The rules of baseball have changed over the years. Way back in 1903, there was only one umpire. He called balls and strikes from behind the plate until someone got on base, and then he moved to stand behind the pitcher to call from there.

Way back in 1903, gambling was allowed - managers, players and fans bet on the teams at the ballpark.

Way back in 1903, the American League was all of two years old, and they played by the same rules as the National League. (The bugaboo of today, the Designated Hitter, wasn't introduced until 1973.)

Table of Contents
1. The Huntington Avenue Grounds
2. The National Game
3. Boston Proper: the Brahmins and the Yankees
4. Boston's Irish Community: Coming of Age
5. The Series Heads North to the Smoky City
6. The Hometown Favorite: Honus Wagner
7. A New Jewish Homeland
8. Boston Victorious
Notes
Bibliography
Index

Way back in 1903, there was no social security, and no organized welfare. Blacks were as marginalized as they'd been before the Civil War, and Irish immigrants didn't fare much better. (The US at that time was mostly Protestant and the Irish were Catholic.) Jewish immigrants didn't fare much better.

But baseball was the game for all. Caucasian men, women and children who had the price of a ticket poured into baseball fields around the country to watch the national game.

The First World Series has to rely on newspaper accounts of the game, as of course there was no radio or TV at the time. But author Abrams does make the games come alive, and there's plenty of vignettes of the players of the game during that time.

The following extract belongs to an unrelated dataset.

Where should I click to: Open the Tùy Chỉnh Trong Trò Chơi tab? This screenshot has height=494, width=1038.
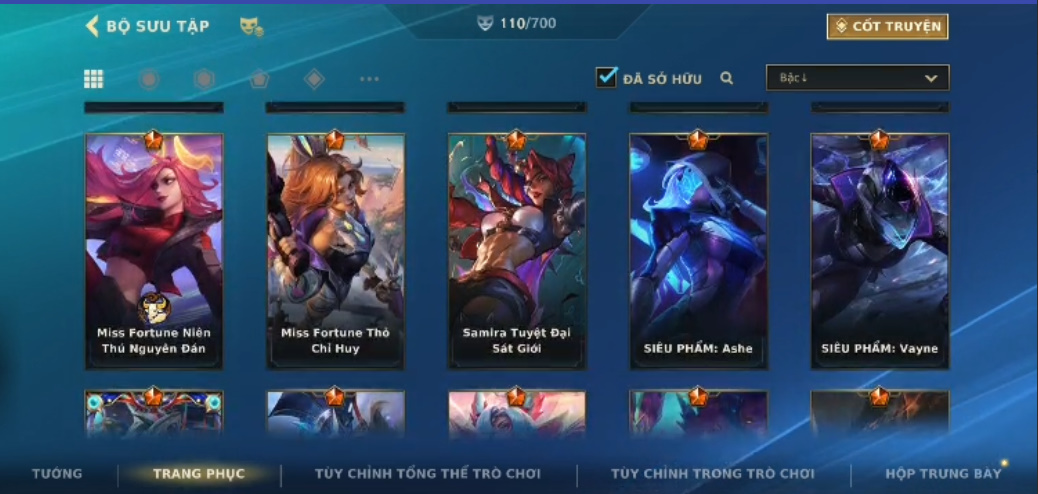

Abrams also evokes the United States of the early 1900s, with several pages dedicated to such things as identifying the social classes such as the Boston Brahmins and the Yankees, the hardships faced by the Irish during the Potato Famine in their old country, and quite simply the way the country ran over a hundred years ago.

I enjoyed the book immensely, but I wish it had been structured differently. I like my stories told in a linear fashion. So, what I wish the author had done was put all the baseball in the front half of the book, starting with how Ban Johnson formed the American League, and the "Cincinatti Peace Agreement" which brought peace to the two warring leagues (as Johnson had been offering higher salaries to National League players, causing them to 'defect' to the American League), and then describe the eight games of the 1903 World Series.

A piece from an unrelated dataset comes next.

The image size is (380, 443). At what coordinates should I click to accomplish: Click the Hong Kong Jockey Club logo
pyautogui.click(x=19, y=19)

And after that, present me with all the important historical social details of America in the 1800s and early 1900s. I'll read them then gladly.

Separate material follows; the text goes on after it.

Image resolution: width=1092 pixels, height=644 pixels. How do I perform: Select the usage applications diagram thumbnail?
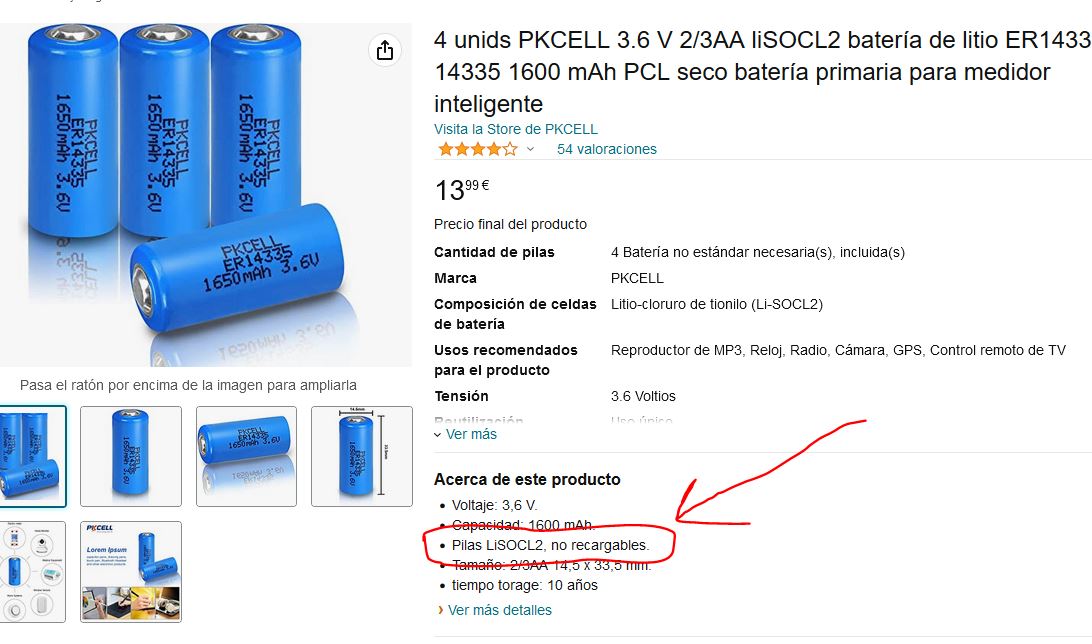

As it is, Abrams follows a typical formula for this type of book. Have a few pages of what the book is ostensibly about (the first World Series), and intersperse that with pages and pages of historical detail about the people that lived during those times and the way society treated them.

Nevertheless, I highly recommend this book for anyone with either a love of baseball, a love of American history, or both.

You'll read about such stars as Jimmy Collins, Cy Young and Honus Wagner, about Ban Johnson, Bernard Dreyfuss, John J. McGraw, and more. And you'll learn about the plight of the immigrants to these shores way back then...and see echoes of the problems of today.